Sommer,
Sonne, Strand. Rotwein und Lebensfreude im Übermaß, der
Himmel wolkenlos - mit einem Wort: Italien. So kennt man Land und
Leute, und dem Klischee entspricht regelmäßig auch die
Musik, die den Weg über die Alpen zu uns findet: Hemmungs-, manchmal
gnadenloser Gute-Laune-Sound, auch "Italo Pop" genannt.
Im
Gegensatz dazu sind Giardini di Mirò so etwas wie die Isländer
unter den italienischen Bands: ins Detail verliebt und verschroben,
episch und elektronisch, melancholisch und minimalistisch. Das Sextett
aus Reggio Emilia (Jukka Reverberi, Lorenzo Lanzi, Mirko Venturelli,
Luca di Mira, Corrado Nuccini, Emanuele Reverberi) hebt sich deutlich
nicht nur vom italienischen Mainstream ab, sondern ist schon seit
einiger Zeit ein veritabler Geheimtipp in der europäischen Postrock-Szene.
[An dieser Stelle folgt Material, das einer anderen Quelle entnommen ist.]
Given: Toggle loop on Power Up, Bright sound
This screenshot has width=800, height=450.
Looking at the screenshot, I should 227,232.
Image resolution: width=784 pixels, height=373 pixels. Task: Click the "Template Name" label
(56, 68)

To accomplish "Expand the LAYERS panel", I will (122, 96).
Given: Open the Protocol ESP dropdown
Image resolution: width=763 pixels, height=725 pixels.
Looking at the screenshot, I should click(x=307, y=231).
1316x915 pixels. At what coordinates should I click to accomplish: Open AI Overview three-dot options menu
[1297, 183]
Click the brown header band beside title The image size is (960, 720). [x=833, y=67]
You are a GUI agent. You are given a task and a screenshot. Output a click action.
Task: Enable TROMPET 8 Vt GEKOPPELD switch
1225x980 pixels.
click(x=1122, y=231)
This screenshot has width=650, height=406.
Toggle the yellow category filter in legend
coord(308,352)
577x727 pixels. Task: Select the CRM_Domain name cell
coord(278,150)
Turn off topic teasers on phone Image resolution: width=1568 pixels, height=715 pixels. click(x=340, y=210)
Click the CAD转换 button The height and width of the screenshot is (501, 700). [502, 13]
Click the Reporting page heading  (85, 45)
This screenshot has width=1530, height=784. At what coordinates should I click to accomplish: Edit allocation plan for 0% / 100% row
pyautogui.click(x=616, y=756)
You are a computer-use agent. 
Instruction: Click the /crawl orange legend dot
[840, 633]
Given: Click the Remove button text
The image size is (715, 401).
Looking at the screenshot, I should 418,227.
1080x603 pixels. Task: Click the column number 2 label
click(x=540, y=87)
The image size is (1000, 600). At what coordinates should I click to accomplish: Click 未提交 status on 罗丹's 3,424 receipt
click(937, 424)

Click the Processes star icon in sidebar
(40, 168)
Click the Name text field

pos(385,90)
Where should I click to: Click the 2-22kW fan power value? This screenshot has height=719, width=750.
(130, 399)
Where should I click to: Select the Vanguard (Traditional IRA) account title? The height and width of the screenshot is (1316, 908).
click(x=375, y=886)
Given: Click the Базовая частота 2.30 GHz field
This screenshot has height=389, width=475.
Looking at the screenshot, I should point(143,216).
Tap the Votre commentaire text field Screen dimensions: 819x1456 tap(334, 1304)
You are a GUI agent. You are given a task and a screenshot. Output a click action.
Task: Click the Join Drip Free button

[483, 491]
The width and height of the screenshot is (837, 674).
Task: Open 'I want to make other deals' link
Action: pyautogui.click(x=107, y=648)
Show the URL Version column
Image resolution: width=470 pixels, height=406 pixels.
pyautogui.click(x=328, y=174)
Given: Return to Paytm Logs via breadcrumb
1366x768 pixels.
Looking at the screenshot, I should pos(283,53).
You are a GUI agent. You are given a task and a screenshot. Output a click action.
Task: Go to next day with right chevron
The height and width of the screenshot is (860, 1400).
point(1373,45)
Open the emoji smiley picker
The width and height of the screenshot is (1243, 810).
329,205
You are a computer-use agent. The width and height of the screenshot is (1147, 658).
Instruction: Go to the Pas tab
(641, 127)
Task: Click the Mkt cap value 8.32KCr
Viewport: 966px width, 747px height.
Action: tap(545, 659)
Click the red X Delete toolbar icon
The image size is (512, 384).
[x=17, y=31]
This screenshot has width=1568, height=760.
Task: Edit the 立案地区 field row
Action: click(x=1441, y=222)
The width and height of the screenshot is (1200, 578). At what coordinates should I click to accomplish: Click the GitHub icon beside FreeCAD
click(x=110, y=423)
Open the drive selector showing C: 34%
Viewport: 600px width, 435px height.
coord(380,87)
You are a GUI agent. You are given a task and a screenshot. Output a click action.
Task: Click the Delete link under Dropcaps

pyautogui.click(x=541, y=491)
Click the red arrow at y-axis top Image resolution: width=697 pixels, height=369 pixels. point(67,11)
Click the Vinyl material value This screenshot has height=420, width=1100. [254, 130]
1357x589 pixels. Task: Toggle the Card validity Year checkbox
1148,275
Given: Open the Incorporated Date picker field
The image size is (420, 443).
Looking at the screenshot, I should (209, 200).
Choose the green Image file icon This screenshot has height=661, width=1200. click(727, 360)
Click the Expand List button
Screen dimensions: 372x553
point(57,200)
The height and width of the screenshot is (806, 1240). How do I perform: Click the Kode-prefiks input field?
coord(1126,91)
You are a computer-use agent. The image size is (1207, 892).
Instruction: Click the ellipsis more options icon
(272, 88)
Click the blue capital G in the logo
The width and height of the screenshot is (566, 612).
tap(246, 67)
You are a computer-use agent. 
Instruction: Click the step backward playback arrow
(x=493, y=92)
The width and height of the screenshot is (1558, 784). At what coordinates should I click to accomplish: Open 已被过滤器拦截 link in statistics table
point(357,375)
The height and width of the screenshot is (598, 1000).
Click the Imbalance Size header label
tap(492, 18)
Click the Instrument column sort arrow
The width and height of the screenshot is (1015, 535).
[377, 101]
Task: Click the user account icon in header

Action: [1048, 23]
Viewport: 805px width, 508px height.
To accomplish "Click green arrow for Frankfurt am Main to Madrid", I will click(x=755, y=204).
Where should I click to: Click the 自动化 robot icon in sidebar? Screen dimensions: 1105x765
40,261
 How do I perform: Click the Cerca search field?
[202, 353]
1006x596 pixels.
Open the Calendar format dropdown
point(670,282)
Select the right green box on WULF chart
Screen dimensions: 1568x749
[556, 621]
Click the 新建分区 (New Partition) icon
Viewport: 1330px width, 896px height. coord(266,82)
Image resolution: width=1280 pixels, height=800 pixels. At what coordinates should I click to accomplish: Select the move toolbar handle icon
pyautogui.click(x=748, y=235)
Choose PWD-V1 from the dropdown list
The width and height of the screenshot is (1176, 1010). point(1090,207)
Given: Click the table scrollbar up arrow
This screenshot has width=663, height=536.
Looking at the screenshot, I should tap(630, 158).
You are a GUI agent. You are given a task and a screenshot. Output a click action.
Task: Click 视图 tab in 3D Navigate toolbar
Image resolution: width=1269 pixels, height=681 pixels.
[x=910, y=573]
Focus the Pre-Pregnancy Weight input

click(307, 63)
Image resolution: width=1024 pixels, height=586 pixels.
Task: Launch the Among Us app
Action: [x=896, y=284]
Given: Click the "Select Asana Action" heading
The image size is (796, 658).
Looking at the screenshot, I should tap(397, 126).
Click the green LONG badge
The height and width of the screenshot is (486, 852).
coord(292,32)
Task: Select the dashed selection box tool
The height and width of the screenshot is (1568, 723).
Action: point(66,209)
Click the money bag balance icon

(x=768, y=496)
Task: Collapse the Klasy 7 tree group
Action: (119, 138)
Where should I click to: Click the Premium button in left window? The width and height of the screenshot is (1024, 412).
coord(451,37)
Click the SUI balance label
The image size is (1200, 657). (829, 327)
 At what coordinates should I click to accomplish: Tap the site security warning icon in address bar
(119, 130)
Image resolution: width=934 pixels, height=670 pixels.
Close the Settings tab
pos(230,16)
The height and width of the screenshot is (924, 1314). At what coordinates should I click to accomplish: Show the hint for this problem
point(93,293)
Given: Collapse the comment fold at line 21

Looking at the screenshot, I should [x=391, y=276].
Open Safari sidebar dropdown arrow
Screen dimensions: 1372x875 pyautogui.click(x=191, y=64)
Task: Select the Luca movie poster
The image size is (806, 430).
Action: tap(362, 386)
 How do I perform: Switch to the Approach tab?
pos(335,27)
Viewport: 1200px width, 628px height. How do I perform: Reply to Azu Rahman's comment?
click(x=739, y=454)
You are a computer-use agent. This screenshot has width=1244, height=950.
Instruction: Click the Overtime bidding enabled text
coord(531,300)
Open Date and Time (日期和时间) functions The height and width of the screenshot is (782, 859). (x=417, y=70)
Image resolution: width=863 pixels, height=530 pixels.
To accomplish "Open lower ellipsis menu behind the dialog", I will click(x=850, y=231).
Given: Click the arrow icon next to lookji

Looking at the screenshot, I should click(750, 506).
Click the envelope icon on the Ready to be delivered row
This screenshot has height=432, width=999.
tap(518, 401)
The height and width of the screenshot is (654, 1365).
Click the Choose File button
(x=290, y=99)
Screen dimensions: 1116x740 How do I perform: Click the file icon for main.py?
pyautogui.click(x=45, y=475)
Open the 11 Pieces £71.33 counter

Ihr Album "Rise and Fall of Academic Drifting" (2001) erschien
im Jahr darauf noch einmal in einer Remix-Version "The Academic
Rise of falling drifters", an der sich namhafte Electronica-Pioniere
wie Opiate, Turner und Arne van Petegem (Styrofoam) beteiligt hatten.
Van
Petegem ist auch an "Punk ... not Diet" mit einigen elektronischen
Spielereien beteiligt, und dennoch ist das neue Album von Giardini
di Mirò, das seit Juni 2003 zu haben ist, im Gegensatz zu den
vorigen digitalen Experimenten eine handfeste - weil analoge - Sache.
Akustische
Instrumente, darunter Geige, Trompete, Akkordeon und Harmonium, bestimmen
die betont ruhige und elegische Atmosphäre des Albums - die verschiedentlich
von stimmig inszenierten Gitarrensounds durchbrochen - tatsächlich
aber verstärkt - wird. Erstmals seit längerem arbeiten Giardini
di Mirò auch wieder mit Gastsängern zusammen. Die Stimmen
von Alessandro Raina, Kaye und Christy Brewster werden dabei wie Instrumente
eingesetzt und fügen sich wie von selbst in den dichten Klangteppich
des Bandsounds ein.
"Punk
... not Diet", angesiedelt irgendwo zwischen Radiohead und den
verträumten Experimenten norwegischer (The White Birch, Flunk)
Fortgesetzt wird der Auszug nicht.